→ **Written task**
Copy everything from the start of the material down through the line containing "Describe the element at coordinates (700, 587)", replacing "Identify" with "Find" and leaving the rest unchanged.

→ **Data to use**
::::
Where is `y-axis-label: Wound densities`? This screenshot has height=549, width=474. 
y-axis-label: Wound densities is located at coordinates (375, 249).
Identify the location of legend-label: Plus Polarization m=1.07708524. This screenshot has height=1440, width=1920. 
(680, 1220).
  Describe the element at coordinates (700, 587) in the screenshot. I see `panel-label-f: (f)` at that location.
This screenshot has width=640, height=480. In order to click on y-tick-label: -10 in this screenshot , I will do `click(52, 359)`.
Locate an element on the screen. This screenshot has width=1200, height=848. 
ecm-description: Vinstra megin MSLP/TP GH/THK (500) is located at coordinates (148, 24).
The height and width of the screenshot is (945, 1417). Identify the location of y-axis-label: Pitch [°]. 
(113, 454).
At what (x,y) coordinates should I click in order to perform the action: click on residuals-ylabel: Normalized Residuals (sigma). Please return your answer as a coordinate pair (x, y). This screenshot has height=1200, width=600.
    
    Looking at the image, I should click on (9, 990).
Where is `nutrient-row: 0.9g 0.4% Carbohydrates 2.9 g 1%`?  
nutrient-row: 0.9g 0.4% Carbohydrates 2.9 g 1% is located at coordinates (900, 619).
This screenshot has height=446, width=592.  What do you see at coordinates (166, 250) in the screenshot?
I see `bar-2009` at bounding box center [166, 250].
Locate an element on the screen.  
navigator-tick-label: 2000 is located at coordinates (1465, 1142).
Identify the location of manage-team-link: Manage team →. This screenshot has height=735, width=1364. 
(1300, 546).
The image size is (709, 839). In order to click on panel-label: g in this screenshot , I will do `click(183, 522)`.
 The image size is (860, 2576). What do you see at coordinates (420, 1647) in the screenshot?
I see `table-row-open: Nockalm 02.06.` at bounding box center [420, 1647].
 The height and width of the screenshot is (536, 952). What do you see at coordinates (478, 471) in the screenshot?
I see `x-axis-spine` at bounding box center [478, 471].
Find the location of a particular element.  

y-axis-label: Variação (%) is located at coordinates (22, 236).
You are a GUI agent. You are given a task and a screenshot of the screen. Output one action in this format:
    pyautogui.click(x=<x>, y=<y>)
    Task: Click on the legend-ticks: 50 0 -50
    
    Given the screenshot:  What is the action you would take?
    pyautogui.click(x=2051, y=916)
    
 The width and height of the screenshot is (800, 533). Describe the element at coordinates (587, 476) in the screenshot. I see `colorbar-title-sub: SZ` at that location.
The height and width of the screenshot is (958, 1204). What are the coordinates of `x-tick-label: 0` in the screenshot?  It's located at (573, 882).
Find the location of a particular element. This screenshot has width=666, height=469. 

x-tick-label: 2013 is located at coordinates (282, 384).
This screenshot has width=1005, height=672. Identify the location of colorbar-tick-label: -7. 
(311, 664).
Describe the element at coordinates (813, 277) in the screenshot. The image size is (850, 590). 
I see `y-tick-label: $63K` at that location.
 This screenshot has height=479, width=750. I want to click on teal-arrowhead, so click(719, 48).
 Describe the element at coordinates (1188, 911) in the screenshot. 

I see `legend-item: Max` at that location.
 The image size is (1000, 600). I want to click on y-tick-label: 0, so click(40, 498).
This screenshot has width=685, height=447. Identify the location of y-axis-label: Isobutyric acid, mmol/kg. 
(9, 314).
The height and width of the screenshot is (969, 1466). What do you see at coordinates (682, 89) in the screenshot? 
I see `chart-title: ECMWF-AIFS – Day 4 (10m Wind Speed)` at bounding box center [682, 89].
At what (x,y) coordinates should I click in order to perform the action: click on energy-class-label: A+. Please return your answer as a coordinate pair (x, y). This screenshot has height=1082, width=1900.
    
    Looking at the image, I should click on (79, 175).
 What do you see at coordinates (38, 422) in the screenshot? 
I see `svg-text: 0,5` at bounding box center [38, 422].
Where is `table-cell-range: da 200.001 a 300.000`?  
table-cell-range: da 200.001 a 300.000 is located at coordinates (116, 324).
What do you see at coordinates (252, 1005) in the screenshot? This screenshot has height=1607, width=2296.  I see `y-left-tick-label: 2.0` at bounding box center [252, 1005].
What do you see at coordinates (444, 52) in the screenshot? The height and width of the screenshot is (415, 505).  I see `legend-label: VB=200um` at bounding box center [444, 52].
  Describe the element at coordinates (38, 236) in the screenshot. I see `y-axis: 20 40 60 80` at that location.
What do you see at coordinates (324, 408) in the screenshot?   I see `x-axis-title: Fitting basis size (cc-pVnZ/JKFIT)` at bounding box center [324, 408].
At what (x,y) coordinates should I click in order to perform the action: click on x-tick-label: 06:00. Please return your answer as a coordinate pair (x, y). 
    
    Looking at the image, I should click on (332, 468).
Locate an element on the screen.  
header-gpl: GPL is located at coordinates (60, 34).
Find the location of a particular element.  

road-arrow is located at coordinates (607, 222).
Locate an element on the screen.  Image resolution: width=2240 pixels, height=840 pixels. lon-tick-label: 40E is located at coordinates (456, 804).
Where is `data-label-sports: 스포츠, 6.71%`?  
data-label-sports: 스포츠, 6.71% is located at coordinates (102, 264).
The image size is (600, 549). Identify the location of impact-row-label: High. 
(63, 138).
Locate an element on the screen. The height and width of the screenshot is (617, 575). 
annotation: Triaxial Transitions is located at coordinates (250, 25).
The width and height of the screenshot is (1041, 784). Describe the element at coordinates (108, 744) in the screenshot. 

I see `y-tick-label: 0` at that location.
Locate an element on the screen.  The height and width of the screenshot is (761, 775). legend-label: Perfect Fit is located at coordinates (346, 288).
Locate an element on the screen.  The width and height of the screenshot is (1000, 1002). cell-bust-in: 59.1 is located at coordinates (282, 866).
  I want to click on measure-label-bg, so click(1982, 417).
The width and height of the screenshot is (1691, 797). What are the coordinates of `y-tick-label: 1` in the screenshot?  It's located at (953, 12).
::::
→ **Expected answer**
Where is `y-axis-label: Wound densities`? This screenshot has height=549, width=474. 
y-axis-label: Wound densities is located at coordinates (375, 249).
Find the location of legend-label: Plus Polarization m=1.07708524. This screenshot has height=1440, width=1920. 
(680, 1220).
  Describe the element at coordinates (700, 587) in the screenshot. I see `panel-label-f: (f)` at that location.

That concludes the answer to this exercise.